● TEXT BLOCK:
Skip to main content

databricks.labs.dqx.anomaly.core

Core ML operations for row anomaly detection.

Contains the fundamental building blocks for training and scoring:

  • Feature engineering (prepare_training_features, prepare_engineered_pandas)
  • Model training (fit_sklearn_model, fit_isolation_forest)
  • Scoring (score_with_model, score_with_ensemble_models)
  • Metrics computation (compute_validation_metrics, compute_score_quantiles)
  • Baseline statistics (compute_baseline_statistics)

All functions work with distributed Spark DataFrames and sklearn models. MLflow model registration is handled by mlflow_registry.py.

sample_df

def sample_df(df: DataFrame, columns: list[str],
params: AnomalyParams) -> tuple[DataFrame, int, bool]

Sample DataFrame for training.

Arguments:

  • df - Input DataFrame
  • columns - Columns to include in sample
  • params - Training parameters with sample_fraction and max_rows

Returns:

Tuple of (sampled DataFrame, row count, truncated flag)

train_validation_split

def train_validation_split(
df: DataFrame, params: AnomalyParams) -> tuple[DataFrame, DataFrame]

Split DataFrame into training and validation sets.

prepare_training_features

def prepare_training_features(
train_df: DataFrame, feature_columns: list[str],
params: AnomalyParams) -> tuple[pd.DataFrame, SparkFeatureMetadata]

Prepare training features using Spark-based feature engineering.

Analyzes column types, applies transformations (one-hot encoding, frequency maps, etc.), and collects the result to the driver as a pandas DataFrame.

Returns:

  • train_pandas: pandas DataFrame with engineered numeric features
  • feature_metadata: Transformation metadata for distributed scoring

fit_sklearn_model

def fit_sklearn_model(
train_pandas: pd.DataFrame,
params: AnomalyParams) -> tuple[Pipeline, dict[str, Any]]

Train sklearn IsolationForest pipeline on pre-engineered pandas DataFrame.

Returns:

  • pipeline: sklearn Pipeline (RobustScaler + IsolationForest)
  • hyperparams: Model configuration for MLflow tracking

fit_isolation_forest

def fit_isolation_forest(
train_df: DataFrame, feature_columns: list[str], params: AnomalyParams
) -> tuple[Pipeline, dict[str, Any], SparkFeatureMetadata]

Train IsolationForest model with distributed feature engineering.

Feature engineering runs on Spark, then the model trains on the driver.

Returns:

  • pipeline: sklearn Pipeline (RobustScaler + IsolationForest)

● SUPPLIED ENTRIES:
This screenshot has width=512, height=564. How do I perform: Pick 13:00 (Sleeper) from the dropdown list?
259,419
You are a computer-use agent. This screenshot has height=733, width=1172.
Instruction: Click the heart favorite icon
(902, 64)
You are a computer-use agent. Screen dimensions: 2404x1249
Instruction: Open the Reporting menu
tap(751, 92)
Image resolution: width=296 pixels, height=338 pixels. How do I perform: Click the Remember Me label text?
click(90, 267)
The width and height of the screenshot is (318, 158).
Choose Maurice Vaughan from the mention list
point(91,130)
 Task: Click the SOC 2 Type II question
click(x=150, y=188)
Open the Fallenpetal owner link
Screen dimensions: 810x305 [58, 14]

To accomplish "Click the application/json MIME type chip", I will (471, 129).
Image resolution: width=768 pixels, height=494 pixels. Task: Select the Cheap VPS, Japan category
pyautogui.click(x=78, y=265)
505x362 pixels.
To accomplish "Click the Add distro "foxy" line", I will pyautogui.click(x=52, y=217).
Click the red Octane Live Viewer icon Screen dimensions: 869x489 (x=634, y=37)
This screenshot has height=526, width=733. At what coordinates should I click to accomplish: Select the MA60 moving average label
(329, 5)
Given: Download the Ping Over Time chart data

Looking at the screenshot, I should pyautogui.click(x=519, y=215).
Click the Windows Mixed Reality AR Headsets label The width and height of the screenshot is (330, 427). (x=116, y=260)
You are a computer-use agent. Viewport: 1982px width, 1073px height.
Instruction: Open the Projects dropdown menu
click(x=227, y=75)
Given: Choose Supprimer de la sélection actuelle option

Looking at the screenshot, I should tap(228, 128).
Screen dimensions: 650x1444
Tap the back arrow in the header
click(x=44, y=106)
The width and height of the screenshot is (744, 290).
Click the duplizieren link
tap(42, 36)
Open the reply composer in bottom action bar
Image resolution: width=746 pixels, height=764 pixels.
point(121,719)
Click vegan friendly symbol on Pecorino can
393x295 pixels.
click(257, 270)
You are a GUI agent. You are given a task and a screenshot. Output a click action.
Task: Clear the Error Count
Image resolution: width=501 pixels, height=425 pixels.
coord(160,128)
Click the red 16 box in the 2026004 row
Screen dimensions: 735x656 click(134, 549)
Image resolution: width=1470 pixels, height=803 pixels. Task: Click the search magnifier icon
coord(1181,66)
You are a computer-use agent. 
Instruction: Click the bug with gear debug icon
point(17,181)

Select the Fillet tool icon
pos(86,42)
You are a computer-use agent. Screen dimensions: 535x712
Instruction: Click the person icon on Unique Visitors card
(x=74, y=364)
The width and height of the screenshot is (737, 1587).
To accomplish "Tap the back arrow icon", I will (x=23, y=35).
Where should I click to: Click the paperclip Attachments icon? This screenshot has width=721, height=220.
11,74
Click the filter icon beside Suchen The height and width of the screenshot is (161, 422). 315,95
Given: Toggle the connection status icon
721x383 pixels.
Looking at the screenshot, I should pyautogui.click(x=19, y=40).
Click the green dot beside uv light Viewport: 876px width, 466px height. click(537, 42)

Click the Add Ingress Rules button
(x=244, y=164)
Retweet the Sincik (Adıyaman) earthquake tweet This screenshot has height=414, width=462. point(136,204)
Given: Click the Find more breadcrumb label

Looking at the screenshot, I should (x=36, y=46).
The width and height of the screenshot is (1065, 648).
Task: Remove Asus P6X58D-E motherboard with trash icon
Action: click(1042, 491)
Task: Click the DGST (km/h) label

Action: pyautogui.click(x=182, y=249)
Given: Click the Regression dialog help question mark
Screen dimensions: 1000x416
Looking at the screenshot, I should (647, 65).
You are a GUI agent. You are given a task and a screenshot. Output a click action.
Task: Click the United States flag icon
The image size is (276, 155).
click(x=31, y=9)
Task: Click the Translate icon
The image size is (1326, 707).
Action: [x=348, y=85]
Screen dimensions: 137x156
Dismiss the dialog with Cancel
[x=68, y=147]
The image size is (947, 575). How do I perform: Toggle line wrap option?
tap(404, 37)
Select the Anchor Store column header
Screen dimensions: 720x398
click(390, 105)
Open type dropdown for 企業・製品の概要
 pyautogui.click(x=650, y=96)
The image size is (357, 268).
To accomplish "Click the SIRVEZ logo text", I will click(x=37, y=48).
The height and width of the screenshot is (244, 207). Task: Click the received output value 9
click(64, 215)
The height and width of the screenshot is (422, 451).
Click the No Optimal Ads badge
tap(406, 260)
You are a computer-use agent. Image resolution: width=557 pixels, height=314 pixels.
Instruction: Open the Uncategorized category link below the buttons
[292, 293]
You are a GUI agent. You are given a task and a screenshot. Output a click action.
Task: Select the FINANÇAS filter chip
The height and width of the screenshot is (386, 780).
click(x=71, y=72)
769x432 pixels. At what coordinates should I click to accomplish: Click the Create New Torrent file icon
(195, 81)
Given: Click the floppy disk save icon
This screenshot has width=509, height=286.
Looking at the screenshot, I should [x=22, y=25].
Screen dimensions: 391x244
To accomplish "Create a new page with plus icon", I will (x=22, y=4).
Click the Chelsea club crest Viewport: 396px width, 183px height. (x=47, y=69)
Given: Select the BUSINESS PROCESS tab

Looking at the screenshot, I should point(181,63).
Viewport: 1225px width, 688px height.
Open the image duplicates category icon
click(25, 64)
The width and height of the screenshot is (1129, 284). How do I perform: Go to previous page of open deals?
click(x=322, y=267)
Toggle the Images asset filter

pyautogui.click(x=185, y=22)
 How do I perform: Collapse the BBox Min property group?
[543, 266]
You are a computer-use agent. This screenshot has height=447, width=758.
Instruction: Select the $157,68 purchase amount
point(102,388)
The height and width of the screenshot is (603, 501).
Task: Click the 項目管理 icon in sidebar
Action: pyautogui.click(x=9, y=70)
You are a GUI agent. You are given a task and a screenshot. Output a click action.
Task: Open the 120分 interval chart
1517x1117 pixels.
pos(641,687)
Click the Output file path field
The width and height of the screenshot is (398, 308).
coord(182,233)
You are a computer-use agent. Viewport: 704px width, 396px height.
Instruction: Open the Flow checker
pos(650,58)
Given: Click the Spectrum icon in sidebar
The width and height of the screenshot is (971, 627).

● THE TASKS:
**A)** From the documentation on core anomaly-detection operations, list every function whose full def signature is shown.
**B)** Using the documentation on core anomaly-detection operations, answer each question on its own line.
(i) Which file handles MLflow model registration?
(ii) Which two components make up the pipeline that fit_sklearn_model returns?
(iii) Which three items make up the tuple returned by sample_df?
**C)** Carry on the documentation on core anomaly-detection operations from its final line.

● WRITTEN ANSWERS:
**A)** sample_df, train_validation_split, prepare_training_features, fit_sklearn_model, fit_isolation_forest

**B)**
(i) mlflow_registry.py
(ii) RobustScaler and IsolationForest
(iii) The sampled DataFrame, the row count and the truncated flag

**C)**
  • hyperparams: Model configuration for MLflow tracking
  • feature_metadata: Transformation metadata for distributed scoring

score_with_model

def score_with_model(model: Pipeline, df: DataFrame, feature_cols: list[str],
feature_metadata: SparkFeatureMetadata) -> DataFrame

Score DataFrame using scikit-learn model with distributed pandas UDF.

Feature engineering is applied in Spark before the pandas UDF. This enables distributed inference across the Spark cluster.

score_with_ensemble_models

def score_with_ensemble_models(
models: list[Pipeline], df: DataFrame, feature_cols: list[str],
feature_metadata: SparkFeatureMetadata) -> DataFrame

Score DataFrame using an ensemble of models and return mean scores.

compute_validation_metrics

def compute_validation_metrics(
model: Pipeline, val_df: DataFrame, feature_cols: list[str],
feature_metadata: SparkFeatureMetadata) -> dict[str, float]

Compute validation metrics and distribution statistics.

compute_score_quantiles

def compute_score_quantiles(
model: Pipeline, df: DataFrame, feature_cols: list[str],
feature_metadata: SparkFeatureMetadata) -> dict[str, float]

Compute score quantiles from the training score distribution.

compute_score_quantiles_ensemble

def compute_score_quantiles_ensemble(
models: list[Pipeline], df: DataFrame, feature_cols: list[str],
feature_metadata: SparkFeatureMetadata) -> dict[str, float]

Compute score quantiles using ensemble mean scores.

compute_baseline_statistics

def compute_baseline_statistics(
train_df: DataFrame,
columns: list[str]) -> dict[str, dict[str, float]]

Compute baseline distribution statistics for drift detection.

Arguments:

  • train_df - Training DataFrame
  • columns - Feature columns to compute statistics for

Returns:

Dictionary mapping column names to their baseline statistics

aggregate_ensemble_metrics

def aggregate_ensemble_metrics(
all_metrics: list[dict[str, float]]) -> dict[str, float]

Aggregate metrics across ensemble members (mean and std).

Arguments:

  • all_metrics - List of metric dictionaries, one per ensemble member

Returns:

Dictionary with aggregated metrics (mean and std for each metric)

prepare_engineered_pandas

def prepare_engineered_pandas(
train_df: DataFrame,
feature_metadata: SparkFeatureMetadata) -> pd.DataFrame

Prepare engineered pandas DataFrame from Spark DataFrame.

Applies feature engineering transformations and collects to pandas. Used for MLflow signature inference.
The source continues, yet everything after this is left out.